Music criticism

A symphony orchestra

The Oxford Companion to Music defines music criticism as 'the intellectual activity of formulating judgements on the value and degree of excellence of individual works of music, or whole groups or genres'.[1] In this sense, it is a branch of musical aesthetics. With the concurrent expansion of interest in music and information media over the past century, the term has come to acquire the conventional meaning of journalistic reporting on musical performances.[2]

Nature of music criticism

The musicologist Winton Dean has suggested that "music is probably the most difficult of the arts to criticize."[3] Unlike the plastic or literary arts, the 'language' of music does not specifically relate to human sensory experience - Dean's words, "the word 'love' is common coin in life and literature: the note C has nothing to do with breakfast or railway journeys or marital harmony."[4] Like dramatic art, music is recreated at every performance, and criticism may therefore be directed both at the text (musical score) and the performance.
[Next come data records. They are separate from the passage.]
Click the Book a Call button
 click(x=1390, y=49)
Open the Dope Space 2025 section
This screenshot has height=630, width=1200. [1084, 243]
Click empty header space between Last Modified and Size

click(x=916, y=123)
More specifically, as music has a temporal dimension that requires repetition or development of its material "problems of balance, contrast, expectation and fulfilment ... are more central to music than to other arts, supported as these are by verbal or representational content."[5] The absence of a clearly evolved or consensual musical aesthetics has also tended to make music criticism a highly subjective issue. "There is no counter-check outside the critic's own personality."[6]